Lining - a real eco-friendly material

Over the past twenty years, lining as a finishing material has gained unprecedented popularity. At the same time, its qualities were appreciated by everyone, from large repair companies to those who prefer to do the finishing on their own and know how to lay the lining.

Lining - ease of installation with high environmental friendliness

This article will talk about how to properly lay the lining, showing that this process is very simple.

Judge for yourself:

  • Easy installation;
  • Natural wood in the composition of the material;
  • Outer beauty;
  • Surfaces are aligned visually;
  • It is very convenient for finishing not only houses and cottages, but also.

It is noteworthy that this material behaves well when lining baths and saunas, because there, in conditions of too high temperatures and high humidity, using any other material is harmful to health.

Production of lining

To get lining sheets, it is customary to use special machines used in woodworking, which are distinguished by four sides and high manufacturability. Thanks to this equipment, it is possible to obtain products with different profiles and thicknesses.

In addition, depending on the quality of processing and the type of wood, the resulting lining can be divided into grades by the standards of European indicators - grades from Extra to C.

A little more about the classification:

  • Extra. These are ideal boards, there are no knots or mechanical damage on them. Humidity is 8%;
  • Premium grade, labeled "A". These are rather smooth boards, there are no mechanical damages (chips and cracks), there is no blue. As a tolerance, here is a small knot, provided that it is light.
  • Standard grade, marked "B". It is wood without blue, qualitatively processed, there are no cracks. As a tolerance - light and dark knots.
  • Economy grade, labeled "C". Here, in addition to knots, small chips are possible, as well as cracks, the size of which is up to 0.3 mm.
  • All varieties have a moisture content of no more than 12%.
  • Lining can also be divided depending on the type of wood. Most often used pine, spruce, linden, aspen, larch. Oak, maple and other species are used a little less often.

Most often, pine and spruce are used for the production of lining.
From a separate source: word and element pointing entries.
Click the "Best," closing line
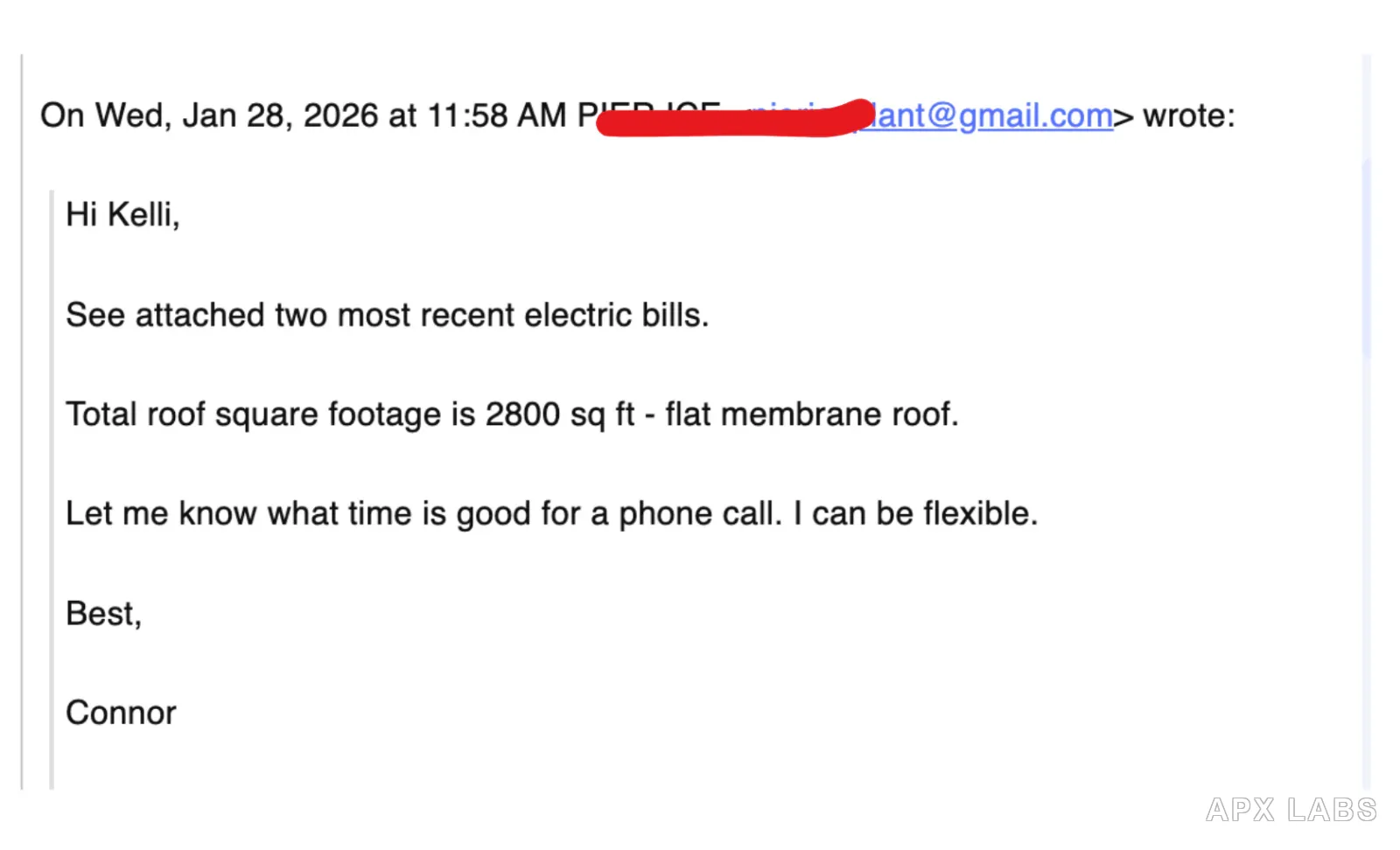 click(103, 614)
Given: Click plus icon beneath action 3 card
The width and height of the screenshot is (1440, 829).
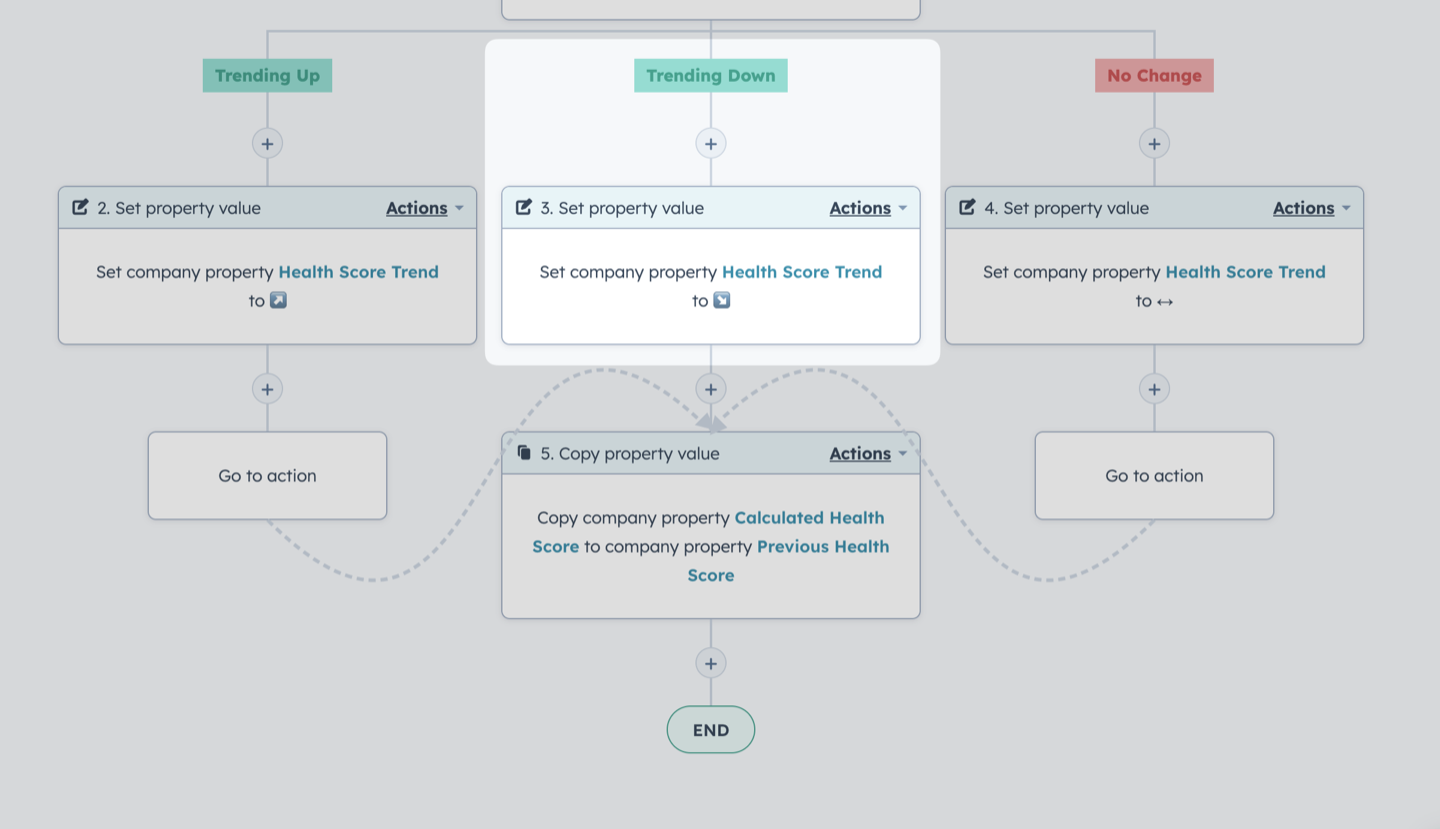Looking at the screenshot, I should pos(711,389).

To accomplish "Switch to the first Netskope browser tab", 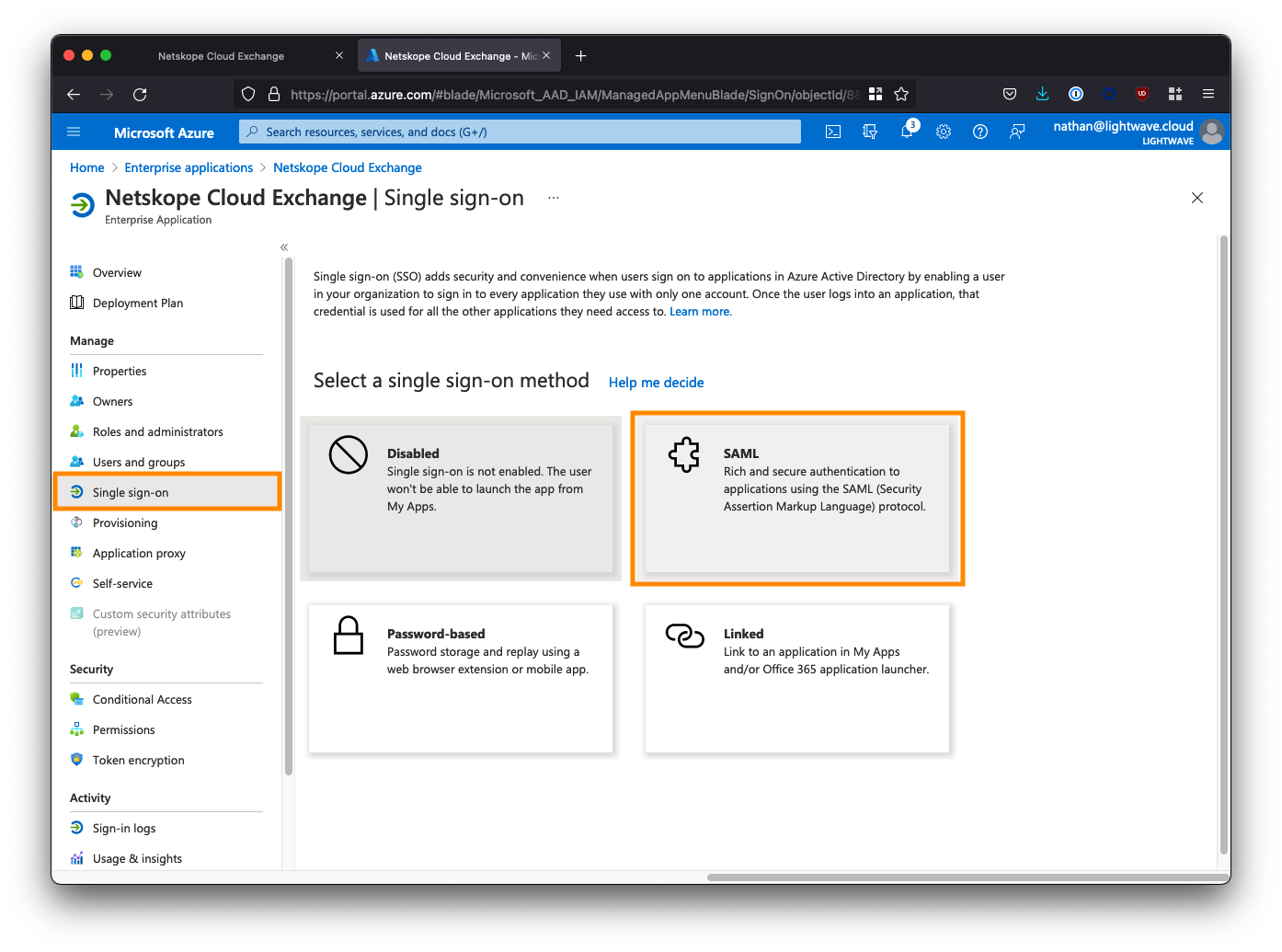I will (221, 56).
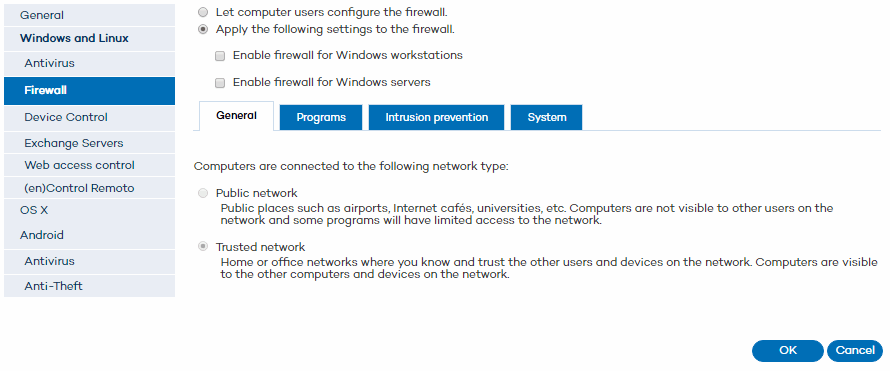
Task: Choose Trusted network option
Action: (x=203, y=247)
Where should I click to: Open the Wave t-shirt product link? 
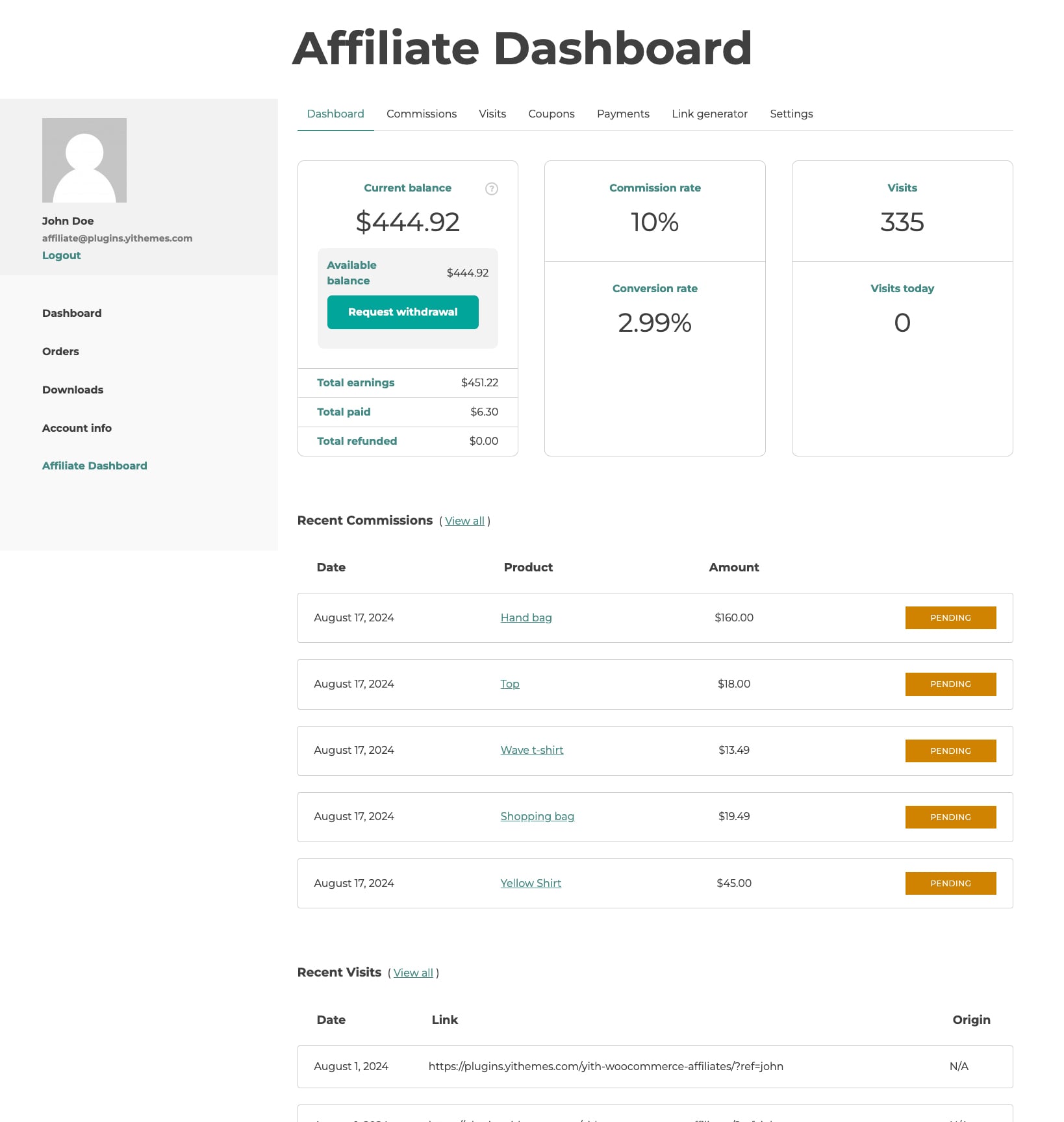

This is due to their beautiful texture of a golden hue, as well as ease of processing and durability.

A noble material for the production of lining - which grows over a large geographical interval up to the Far East.

However, the mass production of lining from this type of wood is not observed due to the fact that the production of lining here is somewhat complicated by technological features.


Wood species such as linden and aspen are very popular for use. Often, it is linden lining that is used for finishing baths, where the use of other species is not possible.

Installation of lining

Preparation stage


Slicing lining
  1. Before starting work, it is necessary to calculate all the surface areas where the lining is planned to be laid.
  2. Next, you should purchase the number of boards that will be required according to the calculations. Be sure to add a small amount to this amount in the amount of ten percent of the total.
  3. When choosing boards, it is advisable to choose their length so that possible cuts are minimal, this will save money.
  4. If we are talking about the interior decoration of residential premises, then we need spruce or pine lining, its width can be from 80 to 110 cm, and the thickness is in the range of 12-16 mm.
  5. The moisture content of the lining should not exceed 12%, since cracks may form during shrinkage and drying, as a result of which the boards themselves will diverge in the future.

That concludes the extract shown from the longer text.